Lines of data:
********

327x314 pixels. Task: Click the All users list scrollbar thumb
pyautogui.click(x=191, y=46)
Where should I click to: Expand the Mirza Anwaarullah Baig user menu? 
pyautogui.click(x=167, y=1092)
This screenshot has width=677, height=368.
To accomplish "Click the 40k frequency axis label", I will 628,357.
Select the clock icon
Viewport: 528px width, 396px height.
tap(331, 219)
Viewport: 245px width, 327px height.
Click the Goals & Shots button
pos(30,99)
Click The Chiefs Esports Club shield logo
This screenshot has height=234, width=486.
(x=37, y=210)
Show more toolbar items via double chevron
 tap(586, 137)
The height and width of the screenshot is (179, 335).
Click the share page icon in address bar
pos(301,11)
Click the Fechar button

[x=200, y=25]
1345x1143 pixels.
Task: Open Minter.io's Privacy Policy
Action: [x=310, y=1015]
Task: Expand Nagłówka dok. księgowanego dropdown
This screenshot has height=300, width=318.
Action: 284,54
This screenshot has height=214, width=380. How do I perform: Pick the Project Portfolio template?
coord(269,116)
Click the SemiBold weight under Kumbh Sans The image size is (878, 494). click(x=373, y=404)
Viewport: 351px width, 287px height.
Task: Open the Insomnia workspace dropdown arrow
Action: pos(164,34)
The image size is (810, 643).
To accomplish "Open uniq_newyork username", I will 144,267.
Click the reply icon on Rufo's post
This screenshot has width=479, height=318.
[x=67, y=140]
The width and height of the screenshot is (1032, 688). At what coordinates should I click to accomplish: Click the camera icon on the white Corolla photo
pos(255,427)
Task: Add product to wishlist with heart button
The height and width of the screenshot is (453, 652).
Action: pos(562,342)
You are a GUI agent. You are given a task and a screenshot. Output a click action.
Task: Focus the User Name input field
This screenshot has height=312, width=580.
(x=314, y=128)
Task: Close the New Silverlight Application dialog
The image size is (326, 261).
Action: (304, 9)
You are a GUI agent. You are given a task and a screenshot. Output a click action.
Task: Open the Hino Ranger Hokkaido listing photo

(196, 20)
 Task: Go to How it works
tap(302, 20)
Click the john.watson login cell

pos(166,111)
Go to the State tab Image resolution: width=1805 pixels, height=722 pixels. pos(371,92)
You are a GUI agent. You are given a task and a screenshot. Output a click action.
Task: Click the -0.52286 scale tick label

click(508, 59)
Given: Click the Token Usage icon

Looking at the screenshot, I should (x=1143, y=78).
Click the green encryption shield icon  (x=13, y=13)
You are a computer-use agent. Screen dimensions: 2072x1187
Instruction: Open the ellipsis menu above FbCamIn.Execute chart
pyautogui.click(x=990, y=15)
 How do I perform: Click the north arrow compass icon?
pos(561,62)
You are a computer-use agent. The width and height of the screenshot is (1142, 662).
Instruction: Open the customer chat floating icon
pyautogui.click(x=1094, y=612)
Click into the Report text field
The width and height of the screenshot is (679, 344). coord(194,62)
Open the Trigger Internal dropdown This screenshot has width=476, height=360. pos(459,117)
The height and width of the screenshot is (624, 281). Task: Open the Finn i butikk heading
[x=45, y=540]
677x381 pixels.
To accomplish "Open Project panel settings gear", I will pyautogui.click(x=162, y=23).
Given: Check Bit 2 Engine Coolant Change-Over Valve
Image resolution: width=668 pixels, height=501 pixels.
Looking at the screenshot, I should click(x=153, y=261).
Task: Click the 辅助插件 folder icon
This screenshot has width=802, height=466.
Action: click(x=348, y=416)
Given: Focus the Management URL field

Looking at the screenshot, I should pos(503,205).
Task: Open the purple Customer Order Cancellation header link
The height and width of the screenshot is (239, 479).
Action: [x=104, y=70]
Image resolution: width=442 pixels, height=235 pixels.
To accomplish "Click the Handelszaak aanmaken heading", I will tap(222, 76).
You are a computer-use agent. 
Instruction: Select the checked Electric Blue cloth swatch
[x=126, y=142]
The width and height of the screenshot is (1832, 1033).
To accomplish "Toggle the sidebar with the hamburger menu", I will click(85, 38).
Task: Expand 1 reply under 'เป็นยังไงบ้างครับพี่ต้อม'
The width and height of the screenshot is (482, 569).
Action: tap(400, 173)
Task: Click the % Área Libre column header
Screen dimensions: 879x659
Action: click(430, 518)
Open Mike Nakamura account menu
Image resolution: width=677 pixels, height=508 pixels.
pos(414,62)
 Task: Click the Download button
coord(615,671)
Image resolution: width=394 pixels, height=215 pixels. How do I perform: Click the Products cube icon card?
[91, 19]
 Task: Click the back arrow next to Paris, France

********

Exercise aim> Convert all the lines of data above into a Markdown table with two columns, n for the row number and Line for the line itself, leaving out blank lines.

Task solution>
| n | Line |
|---|---|
| 1 | 327x314 pixels. Task: Click the All users list scrollbar thumb |
| 2 | pyautogui.click(x=191, y=46) |
| 3 | Where should I click to: Expand the Mirza Anwaarullah Baig user menu?  |
| 4 | pyautogui.click(x=167, y=1092) |
| 5 | This screenshot has width=677, height=368. |
| 6 | To accomplish "Click the 40k frequency axis label", I will 628,357. |
| 7 | Select the clock icon |
| 8 | Viewport: 528px width, 396px height. |
| 9 | tap(331, 219) |
| 10 | Viewport: 245px width, 327px height. |
| 11 | Click the Goals & Shots button |
| 12 | pos(30,99) |
| 13 | Click The Chiefs Esports Club shield logo |
| 14 | This screenshot has height=234, width=486. |
| 15 | (x=37, y=210) |
| 16 | Show more toolbar items via double chevron |
| 17 |  tap(586, 137) |
| 18 | The height and width of the screenshot is (179, 335). |
| 19 | Click the share page icon in address bar |
| 20 | pos(301,11) |
| 21 | Click the Fechar button |
| 22 | [x=200, y=25] |
| 23 | 1345x1143 pixels. |
| 24 | Task: Open Minter.io's Privacy Policy |
| 25 | Action: [x=310, y=1015] |
| 26 | Task: Expand Nagłówka dok. księgowanego dropdown |
| 27 | This screenshot has height=300, width=318. |
| 28 | Action: 284,54 |
| 29 | This screenshot has height=214, width=380. How do I perform: Pick the Project Portfolio template? |
| 30 | coord(269,116) |
| 31 | Click the SemiBold weight under Kumbh Sans The image size is (878, 494). click(x=373, y=404) |
| 32 | Viewport: 351px width, 287px height. |
| 33 | Task: Open the Insomnia workspace dropdown arrow |
| 34 | Action: pos(164,34) |
| 35 | The image size is (810, 643). |
| 36 | To accomplish "Open uniq_newyork username", I will 144,267. |
| 37 | Click the reply icon on Rufo's post |
| 38 | This screenshot has width=479, height=318. |
| 39 | [x=67, y=140] |
| 40 | The width and height of the screenshot is (1032, 688). At what coordinates should I click to accomplish: Click the camera icon on the white Corolla photo |
| 41 | pos(255,427) |
| 42 | Task: Add product to wishlist with heart button |
| 43 | The height and width of the screenshot is (453, 652). |
| 44 | Action: pos(562,342) |
| 45 | You are a GUI agent. You are given a task and a screenshot. Output a click action. |
| 46 | Task: Focus the User Name input field |
| 47 | This screenshot has height=312, width=580. |
| 48 | (x=314, y=128) |
| 49 | Task: Close the New Silverlight Application dialog |
| 50 | The image size is (326, 261). |
| 51 | Action: (304, 9) |
| 52 | You are a GUI agent. You are given a task and a screenshot. Output a click action. |
| 53 | Task: Open the Hino Ranger Hokkaido listing photo |
| 54 | (196, 20) |
| 55 |  Task: Go to How it works |
| 56 | tap(302, 20) |
| 57 | Click the john.watson login cell |
| 58 | pos(166,111) |
| 59 | Go to the State tab Image resolution: width=1805 pixels, height=722 pixels. pos(371,92) |
| 60 | You are a GUI agent. You are given a task and a screenshot. Output a click action. |
| 61 | Task: Click the -0.52286 scale tick label |
| 62 | click(508, 59) |
| 63 | Given: Click the Token Usage icon |
| 64 | Looking at the screenshot, I should (x=1143, y=78). |
| 65 | Click the green encryption shield icon  (x=13, y=13) |
| 66 | You are a computer-use agent. Screen dimensions: 2072x1187 |
| 67 | Instruction: Open the ellipsis menu above FbCamIn.Execute chart |
| 68 | pyautogui.click(x=990, y=15) |
| 69 |  How do I perform: Click the north arrow compass icon? |
| 70 | pos(561,62) |
| 71 | You are a computer-use agent. The width and height of the screenshot is (1142, 662). |
| 72 | Instruction: Open the customer chat floating icon |
| 73 | pyautogui.click(x=1094, y=612) |
| 74 | Click into the Report text field |
| 75 | The width and height of the screenshot is (679, 344). coord(194,62) |
| 76 | Open the Trigger Internal dropdown This screenshot has width=476, height=360. pos(459,117) |
| 77 | The height and width of the screenshot is (624, 281). Task: Open the Finn i butikk heading |
| 78 | [x=45, y=540] |
| 79 | 677x381 pixels. |
| 80 | To accomplish "Open Project panel settings gear", I will pyautogui.click(x=162, y=23). |
| 81 | Given: Check Bit 2 Engine Coolant Change-Over Valve |
| 82 | Image resolution: width=668 pixels, height=501 pixels. |
| 83 | Looking at the screenshot, I should click(x=153, y=261). |
| 84 | Task: Click the 辅助插件 folder icon |
| 85 | This screenshot has width=802, height=466. |
| 86 | Action: click(x=348, y=416) |
| 87 | Given: Focus the Management URL field |
| 88 | Looking at the screenshot, I should pos(503,205). |
| 89 | Task: Open the purple Customer Order Cancellation header link |
| 90 | The height and width of the screenshot is (239, 479). |
| 91 | Action: [x=104, y=70] |
| 92 | Image resolution: width=442 pixels, height=235 pixels. |
| 93 | To accomplish "Click the Handelszaak aanmaken heading", I will tap(222, 76). |
| 94 | You are a computer-use agent.  |
| 95 | Instruction: Select the checked Electric Blue cloth swatch |
| 96 | [x=126, y=142] |
| 97 | The width and height of the screenshot is (1832, 1033). |
| 98 | To accomplish "Toggle the sidebar with the hamburger menu", I will click(85, 38). |
| 99 | Task: Expand 1 reply under 'เป็นยังไงบ้างครับพี่ต้อม' |
| 100 | The width and height of the screenshot is (482, 569). |
| 101 | Action: tap(400, 173) |
| 102 | Task: Click the % Área Libre column header |
| 103 | Screen dimensions: 879x659 |
| 104 | Action: click(430, 518) |
| 105 | Open Mike Nakamura account menu |
| 106 | Image resolution: width=677 pixels, height=508 pixels. |
| 107 | pos(414,62) |
| 108 |  Task: Click the Download button |
| 109 | coord(615,671) |
| 110 | Image resolution: width=394 pixels, height=215 pixels. How do I perform: Click the Products cube icon card? |
| 111 | [91, 19] |
| 112 |  Task: Click the back arrow next to Paris, France |